Count the lines below that contain the word "Jump", and give only that number.

Segment Start: Supplied records

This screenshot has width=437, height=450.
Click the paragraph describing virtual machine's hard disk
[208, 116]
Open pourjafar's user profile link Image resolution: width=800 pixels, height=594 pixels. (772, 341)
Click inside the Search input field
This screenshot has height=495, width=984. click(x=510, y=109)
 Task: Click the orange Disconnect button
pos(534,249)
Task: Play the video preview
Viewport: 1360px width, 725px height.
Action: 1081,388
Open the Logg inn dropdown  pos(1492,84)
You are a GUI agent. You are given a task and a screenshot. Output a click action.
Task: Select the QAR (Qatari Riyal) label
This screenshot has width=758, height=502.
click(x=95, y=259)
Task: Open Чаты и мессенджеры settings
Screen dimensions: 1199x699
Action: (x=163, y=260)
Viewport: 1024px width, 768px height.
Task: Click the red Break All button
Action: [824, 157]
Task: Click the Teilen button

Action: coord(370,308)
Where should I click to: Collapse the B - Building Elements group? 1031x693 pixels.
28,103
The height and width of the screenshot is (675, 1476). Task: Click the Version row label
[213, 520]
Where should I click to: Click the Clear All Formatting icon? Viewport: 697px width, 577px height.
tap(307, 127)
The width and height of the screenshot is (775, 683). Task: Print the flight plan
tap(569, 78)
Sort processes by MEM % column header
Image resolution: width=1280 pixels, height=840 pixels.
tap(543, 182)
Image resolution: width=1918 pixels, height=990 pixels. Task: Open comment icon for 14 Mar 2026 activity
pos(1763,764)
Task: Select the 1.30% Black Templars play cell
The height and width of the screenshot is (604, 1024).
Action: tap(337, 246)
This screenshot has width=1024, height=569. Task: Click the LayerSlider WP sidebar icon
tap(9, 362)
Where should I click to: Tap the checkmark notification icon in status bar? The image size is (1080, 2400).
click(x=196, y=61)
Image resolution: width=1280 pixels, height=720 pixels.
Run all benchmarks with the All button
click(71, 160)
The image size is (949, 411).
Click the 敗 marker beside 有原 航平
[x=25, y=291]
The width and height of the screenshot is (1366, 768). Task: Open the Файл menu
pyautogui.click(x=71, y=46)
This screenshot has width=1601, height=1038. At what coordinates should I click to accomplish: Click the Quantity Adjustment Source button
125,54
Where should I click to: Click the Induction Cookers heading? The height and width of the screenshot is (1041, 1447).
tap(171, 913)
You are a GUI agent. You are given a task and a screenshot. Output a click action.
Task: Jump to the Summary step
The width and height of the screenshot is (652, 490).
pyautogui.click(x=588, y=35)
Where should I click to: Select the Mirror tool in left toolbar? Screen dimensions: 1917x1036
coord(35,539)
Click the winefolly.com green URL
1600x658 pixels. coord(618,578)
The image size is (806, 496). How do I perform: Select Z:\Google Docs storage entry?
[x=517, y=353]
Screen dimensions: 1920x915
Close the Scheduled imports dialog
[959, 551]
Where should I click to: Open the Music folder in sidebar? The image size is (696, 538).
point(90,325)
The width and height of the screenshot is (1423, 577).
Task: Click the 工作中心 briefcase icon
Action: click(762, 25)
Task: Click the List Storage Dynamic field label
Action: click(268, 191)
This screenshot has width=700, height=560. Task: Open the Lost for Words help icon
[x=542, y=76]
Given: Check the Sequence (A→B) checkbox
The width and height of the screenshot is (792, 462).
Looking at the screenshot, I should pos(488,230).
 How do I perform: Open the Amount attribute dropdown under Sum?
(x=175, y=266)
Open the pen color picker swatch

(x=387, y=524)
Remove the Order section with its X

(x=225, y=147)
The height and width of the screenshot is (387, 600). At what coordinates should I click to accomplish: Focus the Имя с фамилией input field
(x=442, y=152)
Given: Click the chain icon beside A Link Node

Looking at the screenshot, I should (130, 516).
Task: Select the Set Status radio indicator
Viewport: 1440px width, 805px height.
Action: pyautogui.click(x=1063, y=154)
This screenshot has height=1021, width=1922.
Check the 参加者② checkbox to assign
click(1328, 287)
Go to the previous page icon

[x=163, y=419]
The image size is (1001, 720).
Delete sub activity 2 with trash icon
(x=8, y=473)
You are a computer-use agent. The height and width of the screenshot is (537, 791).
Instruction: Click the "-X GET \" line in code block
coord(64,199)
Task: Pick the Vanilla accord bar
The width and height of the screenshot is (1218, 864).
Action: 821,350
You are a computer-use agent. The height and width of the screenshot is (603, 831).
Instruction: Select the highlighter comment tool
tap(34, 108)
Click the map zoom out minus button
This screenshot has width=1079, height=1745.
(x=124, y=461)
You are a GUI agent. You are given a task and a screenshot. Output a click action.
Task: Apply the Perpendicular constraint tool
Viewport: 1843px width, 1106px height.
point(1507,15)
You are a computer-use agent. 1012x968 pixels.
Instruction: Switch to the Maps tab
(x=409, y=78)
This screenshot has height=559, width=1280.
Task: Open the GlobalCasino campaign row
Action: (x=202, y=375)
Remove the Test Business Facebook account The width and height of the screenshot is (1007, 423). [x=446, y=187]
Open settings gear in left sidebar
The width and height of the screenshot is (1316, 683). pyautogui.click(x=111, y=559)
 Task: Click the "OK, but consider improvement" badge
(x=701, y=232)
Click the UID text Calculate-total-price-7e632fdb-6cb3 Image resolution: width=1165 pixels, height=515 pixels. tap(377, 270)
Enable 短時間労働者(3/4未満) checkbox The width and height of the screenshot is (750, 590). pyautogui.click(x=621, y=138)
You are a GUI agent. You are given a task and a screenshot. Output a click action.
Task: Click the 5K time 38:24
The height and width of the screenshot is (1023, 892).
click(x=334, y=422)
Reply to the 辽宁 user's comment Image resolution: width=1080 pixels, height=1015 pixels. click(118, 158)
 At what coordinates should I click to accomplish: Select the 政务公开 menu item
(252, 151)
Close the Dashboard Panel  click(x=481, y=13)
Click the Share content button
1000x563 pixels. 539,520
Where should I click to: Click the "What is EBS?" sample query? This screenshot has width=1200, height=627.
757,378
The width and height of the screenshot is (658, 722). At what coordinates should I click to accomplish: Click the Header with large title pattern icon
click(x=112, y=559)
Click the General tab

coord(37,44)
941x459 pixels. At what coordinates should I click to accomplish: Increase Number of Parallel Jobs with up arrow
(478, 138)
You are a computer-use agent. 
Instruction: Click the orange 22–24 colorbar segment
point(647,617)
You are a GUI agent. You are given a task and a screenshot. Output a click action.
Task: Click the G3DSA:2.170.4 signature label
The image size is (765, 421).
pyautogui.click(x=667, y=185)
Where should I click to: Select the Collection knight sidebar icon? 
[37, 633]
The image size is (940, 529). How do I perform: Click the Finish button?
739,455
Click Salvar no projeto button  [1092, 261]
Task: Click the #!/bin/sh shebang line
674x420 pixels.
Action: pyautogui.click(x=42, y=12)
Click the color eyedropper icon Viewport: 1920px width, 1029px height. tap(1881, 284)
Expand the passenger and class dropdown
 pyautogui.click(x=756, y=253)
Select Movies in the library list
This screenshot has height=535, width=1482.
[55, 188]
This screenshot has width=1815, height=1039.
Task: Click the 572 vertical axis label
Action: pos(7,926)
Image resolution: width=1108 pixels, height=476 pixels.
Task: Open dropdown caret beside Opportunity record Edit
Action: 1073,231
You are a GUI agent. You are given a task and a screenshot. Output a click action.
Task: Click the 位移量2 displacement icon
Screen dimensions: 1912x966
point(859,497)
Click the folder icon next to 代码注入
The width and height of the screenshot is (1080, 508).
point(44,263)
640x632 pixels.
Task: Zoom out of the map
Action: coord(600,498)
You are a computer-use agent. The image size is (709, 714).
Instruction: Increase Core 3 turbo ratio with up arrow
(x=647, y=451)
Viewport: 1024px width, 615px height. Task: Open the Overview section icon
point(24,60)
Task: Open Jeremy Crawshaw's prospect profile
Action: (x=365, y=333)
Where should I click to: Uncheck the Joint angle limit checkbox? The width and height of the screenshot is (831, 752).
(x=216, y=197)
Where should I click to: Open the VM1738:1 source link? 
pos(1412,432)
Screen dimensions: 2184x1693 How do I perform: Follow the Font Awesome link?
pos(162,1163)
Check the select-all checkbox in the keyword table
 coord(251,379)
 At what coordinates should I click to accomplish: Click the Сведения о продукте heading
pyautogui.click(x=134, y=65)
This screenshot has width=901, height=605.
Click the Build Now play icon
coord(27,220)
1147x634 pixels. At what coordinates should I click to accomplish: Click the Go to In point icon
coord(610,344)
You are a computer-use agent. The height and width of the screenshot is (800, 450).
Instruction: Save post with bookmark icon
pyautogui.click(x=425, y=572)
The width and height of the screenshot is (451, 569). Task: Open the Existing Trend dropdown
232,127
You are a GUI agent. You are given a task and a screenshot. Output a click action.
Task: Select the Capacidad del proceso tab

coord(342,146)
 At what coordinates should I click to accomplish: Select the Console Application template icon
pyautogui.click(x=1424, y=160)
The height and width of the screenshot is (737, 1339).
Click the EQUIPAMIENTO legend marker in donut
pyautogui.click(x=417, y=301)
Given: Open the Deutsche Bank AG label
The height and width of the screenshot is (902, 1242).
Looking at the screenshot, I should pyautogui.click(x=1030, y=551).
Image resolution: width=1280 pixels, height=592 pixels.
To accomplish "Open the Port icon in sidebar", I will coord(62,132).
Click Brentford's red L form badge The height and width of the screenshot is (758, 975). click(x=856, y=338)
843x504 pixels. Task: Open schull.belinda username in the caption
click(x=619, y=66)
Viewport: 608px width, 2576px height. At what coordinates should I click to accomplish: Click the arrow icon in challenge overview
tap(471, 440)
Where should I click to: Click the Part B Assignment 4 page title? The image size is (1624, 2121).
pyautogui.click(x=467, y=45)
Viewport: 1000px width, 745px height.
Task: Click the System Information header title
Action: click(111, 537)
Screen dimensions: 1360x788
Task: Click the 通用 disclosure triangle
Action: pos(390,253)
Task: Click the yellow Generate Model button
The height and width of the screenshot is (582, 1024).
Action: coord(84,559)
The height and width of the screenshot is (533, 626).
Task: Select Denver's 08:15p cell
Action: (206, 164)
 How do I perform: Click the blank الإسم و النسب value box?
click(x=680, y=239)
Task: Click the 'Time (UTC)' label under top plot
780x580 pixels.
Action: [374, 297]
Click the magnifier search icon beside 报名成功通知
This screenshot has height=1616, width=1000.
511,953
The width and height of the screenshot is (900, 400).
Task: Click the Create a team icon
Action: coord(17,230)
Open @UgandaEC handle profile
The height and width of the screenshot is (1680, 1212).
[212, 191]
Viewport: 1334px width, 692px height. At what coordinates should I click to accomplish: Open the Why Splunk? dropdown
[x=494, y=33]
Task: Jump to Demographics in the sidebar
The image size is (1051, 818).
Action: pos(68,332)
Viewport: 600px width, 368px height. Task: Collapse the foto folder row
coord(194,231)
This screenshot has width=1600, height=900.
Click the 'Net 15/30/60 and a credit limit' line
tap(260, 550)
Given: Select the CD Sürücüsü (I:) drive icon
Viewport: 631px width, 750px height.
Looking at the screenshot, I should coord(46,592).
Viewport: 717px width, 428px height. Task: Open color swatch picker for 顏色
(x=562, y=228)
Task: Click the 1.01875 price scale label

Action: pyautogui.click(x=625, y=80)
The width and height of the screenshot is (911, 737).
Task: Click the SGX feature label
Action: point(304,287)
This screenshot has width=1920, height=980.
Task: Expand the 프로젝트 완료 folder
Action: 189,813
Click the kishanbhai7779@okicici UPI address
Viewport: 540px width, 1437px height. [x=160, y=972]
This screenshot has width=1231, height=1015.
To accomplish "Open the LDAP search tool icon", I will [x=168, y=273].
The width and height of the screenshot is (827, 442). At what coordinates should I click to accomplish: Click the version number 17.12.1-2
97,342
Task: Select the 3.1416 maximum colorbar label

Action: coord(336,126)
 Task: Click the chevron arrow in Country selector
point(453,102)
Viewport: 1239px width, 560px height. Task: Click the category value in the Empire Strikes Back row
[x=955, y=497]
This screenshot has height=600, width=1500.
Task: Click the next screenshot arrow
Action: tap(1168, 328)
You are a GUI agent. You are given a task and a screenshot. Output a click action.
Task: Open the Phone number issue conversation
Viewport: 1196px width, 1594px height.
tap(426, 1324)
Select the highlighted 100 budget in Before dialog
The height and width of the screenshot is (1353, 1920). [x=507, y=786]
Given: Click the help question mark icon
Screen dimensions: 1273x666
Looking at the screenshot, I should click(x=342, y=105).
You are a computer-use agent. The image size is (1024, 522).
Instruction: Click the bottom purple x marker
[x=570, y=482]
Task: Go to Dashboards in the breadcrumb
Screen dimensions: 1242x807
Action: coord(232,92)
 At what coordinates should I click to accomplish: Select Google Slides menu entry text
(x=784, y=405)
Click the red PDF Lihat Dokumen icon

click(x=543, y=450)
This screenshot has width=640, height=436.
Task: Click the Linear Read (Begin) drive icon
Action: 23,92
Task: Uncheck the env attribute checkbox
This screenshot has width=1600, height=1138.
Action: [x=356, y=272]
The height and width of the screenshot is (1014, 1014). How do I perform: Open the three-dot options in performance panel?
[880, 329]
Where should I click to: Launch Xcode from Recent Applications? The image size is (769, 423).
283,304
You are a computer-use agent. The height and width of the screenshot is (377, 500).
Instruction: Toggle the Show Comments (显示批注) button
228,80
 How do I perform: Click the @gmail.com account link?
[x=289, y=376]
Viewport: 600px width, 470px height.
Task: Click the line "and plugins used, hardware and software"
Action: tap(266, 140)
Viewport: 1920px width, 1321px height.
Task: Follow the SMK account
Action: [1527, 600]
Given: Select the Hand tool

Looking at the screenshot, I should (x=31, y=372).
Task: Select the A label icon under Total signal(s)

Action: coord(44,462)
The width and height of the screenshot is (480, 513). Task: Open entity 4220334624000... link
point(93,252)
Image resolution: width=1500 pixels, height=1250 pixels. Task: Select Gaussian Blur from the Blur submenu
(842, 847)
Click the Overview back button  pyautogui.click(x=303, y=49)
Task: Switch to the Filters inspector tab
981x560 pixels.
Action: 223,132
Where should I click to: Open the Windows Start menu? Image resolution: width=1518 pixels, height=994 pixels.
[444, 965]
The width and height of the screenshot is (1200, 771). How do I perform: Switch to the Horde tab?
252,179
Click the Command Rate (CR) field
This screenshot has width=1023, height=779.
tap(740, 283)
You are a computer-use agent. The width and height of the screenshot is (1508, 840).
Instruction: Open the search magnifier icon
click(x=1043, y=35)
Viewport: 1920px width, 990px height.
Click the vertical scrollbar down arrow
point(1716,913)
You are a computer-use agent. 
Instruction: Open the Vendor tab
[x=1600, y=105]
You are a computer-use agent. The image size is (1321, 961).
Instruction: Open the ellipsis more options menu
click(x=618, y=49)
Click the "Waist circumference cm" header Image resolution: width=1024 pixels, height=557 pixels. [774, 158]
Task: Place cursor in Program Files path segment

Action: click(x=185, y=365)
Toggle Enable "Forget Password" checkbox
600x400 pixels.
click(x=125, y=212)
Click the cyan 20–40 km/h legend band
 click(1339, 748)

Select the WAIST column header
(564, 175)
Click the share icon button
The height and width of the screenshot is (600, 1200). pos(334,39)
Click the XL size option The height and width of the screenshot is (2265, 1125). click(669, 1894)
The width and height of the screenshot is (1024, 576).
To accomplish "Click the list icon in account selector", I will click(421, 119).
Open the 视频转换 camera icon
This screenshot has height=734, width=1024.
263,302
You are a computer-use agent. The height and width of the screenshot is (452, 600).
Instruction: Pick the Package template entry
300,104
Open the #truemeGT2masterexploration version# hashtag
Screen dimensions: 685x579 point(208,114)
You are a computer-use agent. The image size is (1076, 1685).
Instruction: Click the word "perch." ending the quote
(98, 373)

Segment End: Supplied records

_Your response_:
2